Compaoré’s coup put an end to the revolution before such a vanguard organisation could be built; the revolution died with its central leader.
Election poster with Blaise Compaore as Indiana Jones. Photo: Chris Brazier New Internationalist
Blaise Compaoré, like the Stalinist faction of Bernard Coard that overthrew the revolutionary government in Grenada four years earlier, and indeed like Stalin himself some sixty years before that, chose to clothe his desertion from the revolutionary struggle in revolutionary language. The revolution would continue, he declared, but with some ‘rectification.’ Very soon, the old ties to imperialist governments and financial institutions were re-established, the old relationships of exploitation revived, and Compaoré had amassed a large personal fortune and a correspondingly large contempt for the people.

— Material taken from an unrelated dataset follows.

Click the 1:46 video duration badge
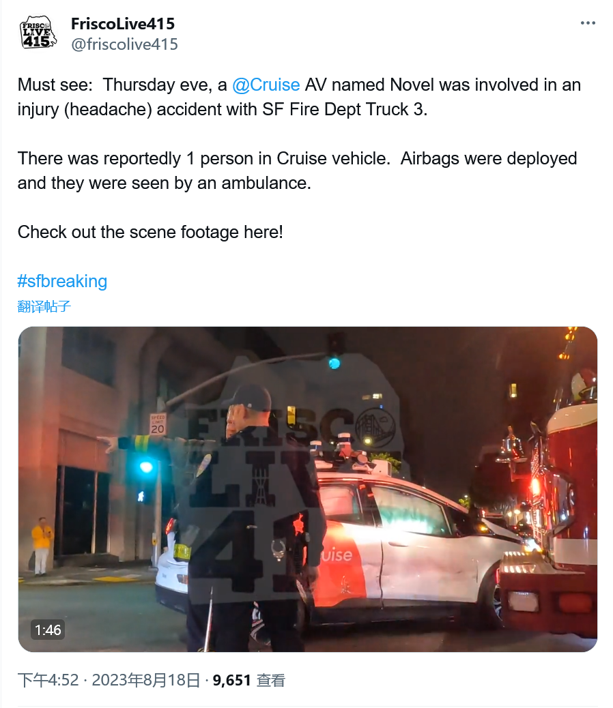Image resolution: width=613 pixels, height=708 pixels. [48, 630]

Not all of the gains of the revolution were overthrown – for example, the ban on female genital mutilation held up at least partly, as did increased enrolments at primary school. In the villages, improved access to water, sanitation, electricity, health clinics, and contraception continued to bring small improvements in the lives of subsistence farmers – a not unimportant reason why Compaoré’s government remained relatively stable for 27 years. The health clinics are not free, however – a condition of IMF and World Bank loans. Burkina Faso remains one of the poorest countries in the world. (In May 2006 the magazine New Internationalist ran some interesting articles based on two ten-yearly return visits to a Burkinabè village by a reporter who had first interviewed a woman leader of the CDR there in 1985 – the information in this paragraph is based largely on these).

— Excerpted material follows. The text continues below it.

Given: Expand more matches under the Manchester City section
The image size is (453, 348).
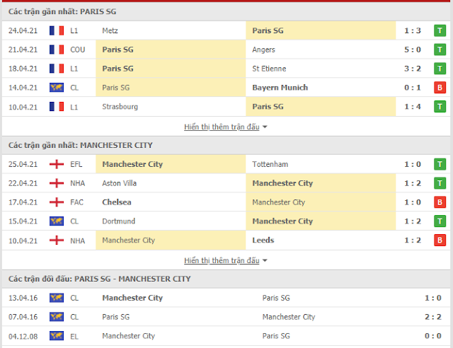Looking at the screenshot, I should 222,260.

One of the many thousands of Burkinabè people who rose up last week to overthrow Compaoré called the protests “Burkina Faso’s Black Spring, like the Arab Spring.” It is an apt description, combining identification with the uprisings that dislodged despotic rulers in the Arab world from December 2010 with African pride. In a fast-growing and youthful population – the median age in the country is only 17 years! – the vast majority of participants in these demonstrations have been born since Sankara’s murder. The world they inherit is a very different from the one Sankara confronted; the working class in Burkina did emerge from the revolution of 1983-87 “more numerous and stronger.” They will need to re-discover afresh the rich political legacy of Thomas Sankara and apply it in this changed situation, just as does the working class in the rest of the world.
One thing that has not changed, though, is the fact that, as Sankara told his Harlem audience, “when the people stand up, imperialism trembles.”